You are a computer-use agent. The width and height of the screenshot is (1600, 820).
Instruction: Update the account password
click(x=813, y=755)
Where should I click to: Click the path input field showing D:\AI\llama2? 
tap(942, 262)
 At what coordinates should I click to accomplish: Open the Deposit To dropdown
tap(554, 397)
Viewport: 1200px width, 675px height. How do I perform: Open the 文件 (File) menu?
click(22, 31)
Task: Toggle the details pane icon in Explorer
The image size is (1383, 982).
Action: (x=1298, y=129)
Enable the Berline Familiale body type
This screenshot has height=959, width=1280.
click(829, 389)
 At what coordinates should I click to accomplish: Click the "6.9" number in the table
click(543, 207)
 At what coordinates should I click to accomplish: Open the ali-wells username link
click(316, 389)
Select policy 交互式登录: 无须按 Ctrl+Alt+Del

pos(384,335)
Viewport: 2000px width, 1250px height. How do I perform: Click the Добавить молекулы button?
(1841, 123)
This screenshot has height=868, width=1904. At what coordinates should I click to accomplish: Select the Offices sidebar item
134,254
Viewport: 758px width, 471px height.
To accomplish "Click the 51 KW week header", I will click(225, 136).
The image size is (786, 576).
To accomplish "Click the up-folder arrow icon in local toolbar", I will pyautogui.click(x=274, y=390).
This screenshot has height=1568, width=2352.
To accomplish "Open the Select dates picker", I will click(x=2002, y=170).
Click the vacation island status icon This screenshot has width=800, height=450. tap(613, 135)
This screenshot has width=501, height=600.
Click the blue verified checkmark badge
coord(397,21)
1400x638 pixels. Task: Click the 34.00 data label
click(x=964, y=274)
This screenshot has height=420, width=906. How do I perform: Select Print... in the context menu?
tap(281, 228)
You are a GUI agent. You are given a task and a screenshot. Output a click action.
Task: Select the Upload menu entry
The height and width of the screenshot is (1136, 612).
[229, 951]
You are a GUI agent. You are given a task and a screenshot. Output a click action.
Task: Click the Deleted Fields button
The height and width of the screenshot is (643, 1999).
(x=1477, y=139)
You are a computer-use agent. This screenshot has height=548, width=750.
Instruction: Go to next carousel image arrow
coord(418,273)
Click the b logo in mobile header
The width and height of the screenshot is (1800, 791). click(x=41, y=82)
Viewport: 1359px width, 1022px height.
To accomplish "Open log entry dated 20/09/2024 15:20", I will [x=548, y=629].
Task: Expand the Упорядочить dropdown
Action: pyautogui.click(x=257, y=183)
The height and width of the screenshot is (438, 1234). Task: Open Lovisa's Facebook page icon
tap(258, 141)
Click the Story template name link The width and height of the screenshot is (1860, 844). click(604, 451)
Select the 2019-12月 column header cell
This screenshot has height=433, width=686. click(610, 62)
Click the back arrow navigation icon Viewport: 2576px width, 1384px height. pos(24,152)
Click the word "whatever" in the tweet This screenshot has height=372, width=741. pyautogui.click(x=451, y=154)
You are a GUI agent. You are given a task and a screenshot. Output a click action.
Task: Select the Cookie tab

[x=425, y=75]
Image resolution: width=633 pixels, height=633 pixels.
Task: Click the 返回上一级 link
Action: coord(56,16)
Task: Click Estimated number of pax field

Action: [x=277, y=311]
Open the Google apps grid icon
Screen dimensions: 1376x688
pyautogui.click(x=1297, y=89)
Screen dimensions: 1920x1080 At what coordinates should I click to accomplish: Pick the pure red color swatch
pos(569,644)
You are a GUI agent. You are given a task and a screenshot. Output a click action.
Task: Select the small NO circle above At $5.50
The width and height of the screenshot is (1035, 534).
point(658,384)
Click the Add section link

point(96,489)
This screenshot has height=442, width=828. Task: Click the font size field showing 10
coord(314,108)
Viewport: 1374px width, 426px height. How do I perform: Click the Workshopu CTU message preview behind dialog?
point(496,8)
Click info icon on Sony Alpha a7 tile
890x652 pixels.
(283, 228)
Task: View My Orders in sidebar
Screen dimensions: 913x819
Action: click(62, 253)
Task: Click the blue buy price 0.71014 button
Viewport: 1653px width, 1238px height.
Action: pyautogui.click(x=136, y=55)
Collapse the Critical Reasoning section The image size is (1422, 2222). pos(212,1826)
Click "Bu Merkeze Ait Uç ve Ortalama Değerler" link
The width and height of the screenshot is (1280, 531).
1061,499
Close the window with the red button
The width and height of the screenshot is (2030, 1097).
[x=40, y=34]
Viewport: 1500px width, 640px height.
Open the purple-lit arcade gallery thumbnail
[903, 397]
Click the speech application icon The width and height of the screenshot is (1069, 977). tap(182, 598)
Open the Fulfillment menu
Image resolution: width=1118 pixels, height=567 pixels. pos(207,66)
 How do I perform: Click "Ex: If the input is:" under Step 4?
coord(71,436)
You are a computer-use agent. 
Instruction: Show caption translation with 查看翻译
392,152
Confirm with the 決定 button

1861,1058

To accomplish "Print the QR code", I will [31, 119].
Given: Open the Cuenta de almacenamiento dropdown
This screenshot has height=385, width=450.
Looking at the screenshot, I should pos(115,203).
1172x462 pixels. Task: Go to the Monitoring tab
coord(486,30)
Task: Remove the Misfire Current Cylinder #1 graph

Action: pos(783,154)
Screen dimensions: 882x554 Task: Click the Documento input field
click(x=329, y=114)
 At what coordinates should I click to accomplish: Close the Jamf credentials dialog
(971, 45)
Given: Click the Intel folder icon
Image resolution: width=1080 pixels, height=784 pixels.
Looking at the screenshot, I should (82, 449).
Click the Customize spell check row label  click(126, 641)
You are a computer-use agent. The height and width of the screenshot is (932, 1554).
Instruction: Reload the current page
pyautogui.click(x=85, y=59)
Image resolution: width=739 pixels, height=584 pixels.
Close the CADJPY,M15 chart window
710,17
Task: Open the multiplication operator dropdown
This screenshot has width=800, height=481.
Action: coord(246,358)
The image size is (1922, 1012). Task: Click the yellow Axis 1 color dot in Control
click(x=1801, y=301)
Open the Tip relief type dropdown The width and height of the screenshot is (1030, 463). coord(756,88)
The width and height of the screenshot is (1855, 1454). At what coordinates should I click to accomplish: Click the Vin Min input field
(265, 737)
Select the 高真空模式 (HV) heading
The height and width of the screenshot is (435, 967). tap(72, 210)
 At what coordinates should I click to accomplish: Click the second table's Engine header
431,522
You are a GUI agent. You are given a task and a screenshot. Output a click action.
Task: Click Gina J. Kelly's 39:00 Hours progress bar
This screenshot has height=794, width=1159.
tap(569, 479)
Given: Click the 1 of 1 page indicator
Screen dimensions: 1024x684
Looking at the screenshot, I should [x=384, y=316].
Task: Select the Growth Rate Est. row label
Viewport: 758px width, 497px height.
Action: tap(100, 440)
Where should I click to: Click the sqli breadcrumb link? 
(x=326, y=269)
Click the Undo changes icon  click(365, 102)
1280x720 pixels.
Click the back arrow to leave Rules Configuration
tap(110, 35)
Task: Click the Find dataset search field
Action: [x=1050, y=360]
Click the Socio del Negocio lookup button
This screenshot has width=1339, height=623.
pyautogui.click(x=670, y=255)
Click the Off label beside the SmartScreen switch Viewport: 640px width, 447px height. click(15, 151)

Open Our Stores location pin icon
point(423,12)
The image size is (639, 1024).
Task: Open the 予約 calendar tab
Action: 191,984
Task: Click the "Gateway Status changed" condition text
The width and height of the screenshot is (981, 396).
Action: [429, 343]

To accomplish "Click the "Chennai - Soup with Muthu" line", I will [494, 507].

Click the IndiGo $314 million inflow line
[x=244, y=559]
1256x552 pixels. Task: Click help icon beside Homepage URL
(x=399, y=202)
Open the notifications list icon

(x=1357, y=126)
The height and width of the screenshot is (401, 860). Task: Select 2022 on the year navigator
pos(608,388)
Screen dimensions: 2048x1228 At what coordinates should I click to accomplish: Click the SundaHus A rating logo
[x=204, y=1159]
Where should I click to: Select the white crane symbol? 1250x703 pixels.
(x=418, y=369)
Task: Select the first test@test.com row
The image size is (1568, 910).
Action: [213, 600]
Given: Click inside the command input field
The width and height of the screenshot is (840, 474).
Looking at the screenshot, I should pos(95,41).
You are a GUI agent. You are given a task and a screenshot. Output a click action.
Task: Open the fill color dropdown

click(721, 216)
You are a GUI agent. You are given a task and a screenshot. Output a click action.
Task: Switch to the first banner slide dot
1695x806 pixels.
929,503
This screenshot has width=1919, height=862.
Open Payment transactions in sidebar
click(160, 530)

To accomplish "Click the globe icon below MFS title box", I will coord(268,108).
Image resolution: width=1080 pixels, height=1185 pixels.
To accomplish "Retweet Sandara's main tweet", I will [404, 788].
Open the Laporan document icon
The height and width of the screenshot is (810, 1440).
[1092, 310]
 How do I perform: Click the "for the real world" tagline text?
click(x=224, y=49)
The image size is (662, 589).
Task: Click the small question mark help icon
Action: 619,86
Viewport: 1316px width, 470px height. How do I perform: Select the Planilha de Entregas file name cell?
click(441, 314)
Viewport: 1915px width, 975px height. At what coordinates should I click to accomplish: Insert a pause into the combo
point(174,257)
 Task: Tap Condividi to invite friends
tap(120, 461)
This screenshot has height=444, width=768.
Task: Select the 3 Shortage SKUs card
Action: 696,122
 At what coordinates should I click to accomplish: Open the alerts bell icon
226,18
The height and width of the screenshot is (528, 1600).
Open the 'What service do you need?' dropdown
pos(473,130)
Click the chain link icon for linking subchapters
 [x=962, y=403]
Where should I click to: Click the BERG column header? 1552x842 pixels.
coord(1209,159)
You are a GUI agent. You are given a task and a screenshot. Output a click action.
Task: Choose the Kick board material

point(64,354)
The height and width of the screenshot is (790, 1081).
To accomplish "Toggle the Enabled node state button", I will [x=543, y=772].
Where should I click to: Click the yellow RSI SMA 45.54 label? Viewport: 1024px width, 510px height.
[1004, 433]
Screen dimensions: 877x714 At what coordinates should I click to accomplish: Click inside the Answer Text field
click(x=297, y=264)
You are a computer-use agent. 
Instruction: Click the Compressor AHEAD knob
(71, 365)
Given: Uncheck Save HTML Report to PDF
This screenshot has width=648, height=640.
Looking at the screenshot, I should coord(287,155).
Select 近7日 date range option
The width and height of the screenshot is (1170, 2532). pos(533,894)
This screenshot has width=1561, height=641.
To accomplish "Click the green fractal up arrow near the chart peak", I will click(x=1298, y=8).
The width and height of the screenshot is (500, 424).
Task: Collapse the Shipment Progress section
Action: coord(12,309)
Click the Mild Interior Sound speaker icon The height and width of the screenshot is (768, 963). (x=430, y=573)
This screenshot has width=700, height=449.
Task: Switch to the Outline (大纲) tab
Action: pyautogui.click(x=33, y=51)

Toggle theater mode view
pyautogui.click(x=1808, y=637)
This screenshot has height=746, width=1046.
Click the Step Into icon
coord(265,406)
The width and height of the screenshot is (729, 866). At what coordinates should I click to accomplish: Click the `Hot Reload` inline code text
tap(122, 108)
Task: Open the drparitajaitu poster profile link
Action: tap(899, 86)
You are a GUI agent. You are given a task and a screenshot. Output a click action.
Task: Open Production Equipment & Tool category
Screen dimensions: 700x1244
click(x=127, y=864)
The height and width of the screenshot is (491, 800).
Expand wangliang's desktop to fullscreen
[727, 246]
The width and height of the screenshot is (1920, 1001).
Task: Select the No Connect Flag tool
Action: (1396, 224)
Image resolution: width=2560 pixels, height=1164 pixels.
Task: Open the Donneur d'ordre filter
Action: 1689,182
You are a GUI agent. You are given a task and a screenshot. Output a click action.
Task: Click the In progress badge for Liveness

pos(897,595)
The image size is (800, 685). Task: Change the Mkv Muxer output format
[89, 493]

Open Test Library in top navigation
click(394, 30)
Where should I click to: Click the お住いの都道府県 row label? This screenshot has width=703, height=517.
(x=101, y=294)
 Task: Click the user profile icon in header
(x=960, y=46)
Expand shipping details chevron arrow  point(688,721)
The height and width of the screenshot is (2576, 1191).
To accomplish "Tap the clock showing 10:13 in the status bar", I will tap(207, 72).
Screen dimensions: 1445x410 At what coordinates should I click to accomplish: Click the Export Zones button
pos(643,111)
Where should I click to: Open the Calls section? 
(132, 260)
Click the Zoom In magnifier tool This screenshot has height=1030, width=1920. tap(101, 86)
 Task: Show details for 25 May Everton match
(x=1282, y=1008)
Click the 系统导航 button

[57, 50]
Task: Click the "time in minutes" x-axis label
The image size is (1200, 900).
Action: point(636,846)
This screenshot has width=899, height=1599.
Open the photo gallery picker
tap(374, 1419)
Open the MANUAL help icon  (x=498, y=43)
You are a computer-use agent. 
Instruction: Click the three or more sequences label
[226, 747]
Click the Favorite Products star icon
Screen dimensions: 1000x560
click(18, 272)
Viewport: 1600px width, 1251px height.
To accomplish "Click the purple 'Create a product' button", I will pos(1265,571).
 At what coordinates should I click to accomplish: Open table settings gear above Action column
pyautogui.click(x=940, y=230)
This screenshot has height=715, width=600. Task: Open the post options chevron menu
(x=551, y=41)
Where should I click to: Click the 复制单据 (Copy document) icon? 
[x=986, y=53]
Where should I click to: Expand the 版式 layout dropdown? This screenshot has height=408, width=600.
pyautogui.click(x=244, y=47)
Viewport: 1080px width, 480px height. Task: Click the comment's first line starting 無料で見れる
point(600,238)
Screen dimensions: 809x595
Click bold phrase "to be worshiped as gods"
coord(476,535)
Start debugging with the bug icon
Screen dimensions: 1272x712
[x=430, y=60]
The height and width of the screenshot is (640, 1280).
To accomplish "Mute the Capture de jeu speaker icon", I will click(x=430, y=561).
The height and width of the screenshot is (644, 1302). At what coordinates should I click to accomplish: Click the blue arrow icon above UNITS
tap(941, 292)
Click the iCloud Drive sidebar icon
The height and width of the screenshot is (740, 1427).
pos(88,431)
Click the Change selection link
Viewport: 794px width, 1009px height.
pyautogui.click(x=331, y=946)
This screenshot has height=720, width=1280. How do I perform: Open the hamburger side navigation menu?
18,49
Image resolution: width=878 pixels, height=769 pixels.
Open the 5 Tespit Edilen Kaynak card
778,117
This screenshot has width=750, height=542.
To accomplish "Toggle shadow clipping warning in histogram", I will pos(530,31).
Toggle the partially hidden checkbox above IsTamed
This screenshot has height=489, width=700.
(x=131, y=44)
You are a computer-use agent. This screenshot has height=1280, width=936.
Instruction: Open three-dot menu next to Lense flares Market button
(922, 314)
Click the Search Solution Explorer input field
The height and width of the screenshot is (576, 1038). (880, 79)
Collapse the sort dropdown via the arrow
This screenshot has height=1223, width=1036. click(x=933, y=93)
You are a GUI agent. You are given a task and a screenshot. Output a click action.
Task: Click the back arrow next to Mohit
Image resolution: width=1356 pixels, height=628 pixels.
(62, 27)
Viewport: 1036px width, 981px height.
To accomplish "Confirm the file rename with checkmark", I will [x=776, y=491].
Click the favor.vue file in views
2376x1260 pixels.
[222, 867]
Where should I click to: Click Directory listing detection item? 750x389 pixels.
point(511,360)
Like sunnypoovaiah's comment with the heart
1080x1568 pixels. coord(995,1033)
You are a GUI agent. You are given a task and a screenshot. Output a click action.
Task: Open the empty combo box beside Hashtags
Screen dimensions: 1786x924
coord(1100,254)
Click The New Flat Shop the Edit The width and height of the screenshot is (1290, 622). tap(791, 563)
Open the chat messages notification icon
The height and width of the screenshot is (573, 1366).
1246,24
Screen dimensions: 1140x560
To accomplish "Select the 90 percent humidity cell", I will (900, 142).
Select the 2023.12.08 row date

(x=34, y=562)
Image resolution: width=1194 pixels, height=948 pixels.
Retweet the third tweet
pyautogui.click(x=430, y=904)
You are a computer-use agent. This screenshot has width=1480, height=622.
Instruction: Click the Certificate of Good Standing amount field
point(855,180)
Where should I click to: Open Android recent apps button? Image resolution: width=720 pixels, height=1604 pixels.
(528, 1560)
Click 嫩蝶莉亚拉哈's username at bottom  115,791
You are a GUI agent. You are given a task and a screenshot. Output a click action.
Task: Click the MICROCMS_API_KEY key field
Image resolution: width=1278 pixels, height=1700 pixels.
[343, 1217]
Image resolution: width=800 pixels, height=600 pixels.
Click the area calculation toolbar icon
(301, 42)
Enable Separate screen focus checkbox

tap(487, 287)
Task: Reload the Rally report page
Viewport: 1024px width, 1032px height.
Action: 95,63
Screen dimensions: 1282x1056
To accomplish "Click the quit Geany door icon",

__________

**WORK TO COMPLETE**
Show all lines in the entries above where the string "computer" appears.

**ANSWER SPACE**
You are a computer-use agent. The width and height of the screenshot is (1600, 820).
You are a computer-use agent. This screenshot has height=548, width=750.
You are a computer-use agent. 
You are a computer-use agent. The height and width of the screenshot is (932, 1554).
You are a computer-use agent. 
You are a computer-use agent. 
You are a computer-use agent. This screenshot has height=1280, width=936.
You are a computer-use agent. This screenshot has width=1480, height=622.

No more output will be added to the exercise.